# [PASSAGE SHOWN]
Skip to content

snapshots fail if HDFS is not available when Elasticsearch starts #997

@inqueue

Description

@inqueue

Elasticsearch 2.4.4 + repository-hdfs

Snapshots fail if the HDFS repo is not available when Elasticsearch starts, even though the repo was brought up while the Elasticsearch service is running.

Repro:

  1. Stopped ES
  2. Stopped Hadoop HDFS
  3. Started ES while HDFS is down
  4. Started HDFS
  5. Attempted to GET /_snapshot/repo and then attempted to PUT /_snapshot/repo

The API command fails with:

{
  "error": {
    "root_cause": [
      {
        "type": "repository_missing_exception",
        "reason": "[may2017] missing"
      }
    ],
    "type": "repository_missing_exception",
    "reason": "[may2017] missing"
  },
  "status": 404
}

Full cluster log is available upon request.

[2017-05-16 19:28:14,286][WARN ][repositories             ] [cops-4] failed to create repository [hdfs][may2017]
org.elasticsearch.common.inject.CreationException: Guice creation errors:

1) Error injecting constructor, java.net.ConnectException: Call From node-4.dev.domain.com/10.237.50.1 to node-2.dev.domain.com:8020 failed on connection exception: java.net.ConnectException: Connection refused; For more details see:  http://wiki.apache.org/hadoop/ConnectionRefused
  at org.elasticsearch.repositories.hdfs.HdfsRepository.<init>(Unknown Source)

# [ACTIONS TO TAKE]
a. Answer these questions about the issue on HDFS snapshot failures:
(i) Which Elasticsearch version does the issue report?
(ii) What status code does the failed API command return?
(iii) To which port on node-2.dev.domain.com does the failed call try to connect?
b. Write out the issue on HDFS snapshot failures from "Snapshots fail if the" to "service is running.".
c. Write what comes next in the issue on HDFS snapshot failures, starting after its last line.

# [RECORDED INFORMATION]
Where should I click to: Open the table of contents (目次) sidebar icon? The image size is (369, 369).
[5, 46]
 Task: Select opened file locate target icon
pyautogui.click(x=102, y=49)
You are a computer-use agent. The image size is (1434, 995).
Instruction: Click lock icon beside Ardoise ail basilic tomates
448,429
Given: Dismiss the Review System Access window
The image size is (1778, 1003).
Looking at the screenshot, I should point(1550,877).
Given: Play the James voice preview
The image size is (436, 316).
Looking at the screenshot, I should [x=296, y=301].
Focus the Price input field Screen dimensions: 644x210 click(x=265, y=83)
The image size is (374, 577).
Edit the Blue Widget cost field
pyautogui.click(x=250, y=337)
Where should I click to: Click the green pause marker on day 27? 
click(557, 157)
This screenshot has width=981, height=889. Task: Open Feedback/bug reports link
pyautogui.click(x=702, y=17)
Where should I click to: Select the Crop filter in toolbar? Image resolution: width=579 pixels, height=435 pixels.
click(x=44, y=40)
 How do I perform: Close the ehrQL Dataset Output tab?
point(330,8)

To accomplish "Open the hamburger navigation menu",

# [RESULTS OF THE TASKS]
a.
(i) 2.4.4
(ii) 404
(iii) 8020

b.
Snapshots fail if the HDFS repo is not available when Elasticsearch starts, even though the repo was brought up while the Elasticsearch service is running.

c.
  while locating org.elasticsearch.repositories.hdfs.HdfsRepository
  while locating org.elasticsearch.repositories.Repository

1 error
	at org.elasticsearch.common.inject.internal.Errors.throwCreationExceptionIfErrorsExist(Errors.java:360)
	at org.elasticsearch.common.inject.InjectorBuilder.injectDynamically(InjectorBuilder.java:178)
	at org.elasticsearch.common.inject.InjectorBuilder.build(InjectorBuilder.java:110)
	at org.elasticsearch.common.inject.InjectorImpl.createChildInjector(InjectorImpl.java:154)
	at org.elasticsearch.common.inject.ModulesBuilder.createChildInjector(ModulesBuilder.java:55)
	at org.elasticsearch.repositories.RepositoriesService.createRepositoryHolder(RepositoriesService.java:404)
	at org.elasticsearch.repositories.RepositoriesService.clusterChanged(RepositoriesService.java:299)
	at org.elasticsearch.cluster.service.InternalClusterService.runTasksForExecutor(InternalClusterService.java:622)
	at org.elasticsearch.cluster.service.InternalClusterService$UpdateTask.run(InternalClusterService.java:784)
	at org.elasticsearch.common.util.concurrent.PrioritizedEsThreadPoolExecutor$TieBreakingPrioritizedRunnable.runAndClean(PrioritizedEsThreadPoolExecutor.java:231)
	at org.elasticsearch.common.util.concurrent.PrioritizedEsThreadPoolExecutor$TieBreakingPrioritizedRunnable.run(PrioritizedEsThreadPoolExecutor.java:194)
	at java.util.concurrent.ThreadPoolExecutor.runWorker(ThreadPoolExecutor.java:1142)
	at java.util.concurrent.ThreadPoolExecutor$Worker.run(ThreadPoolExecutor.java:617)
	at java.lang.Thread.run(Thread.java:748)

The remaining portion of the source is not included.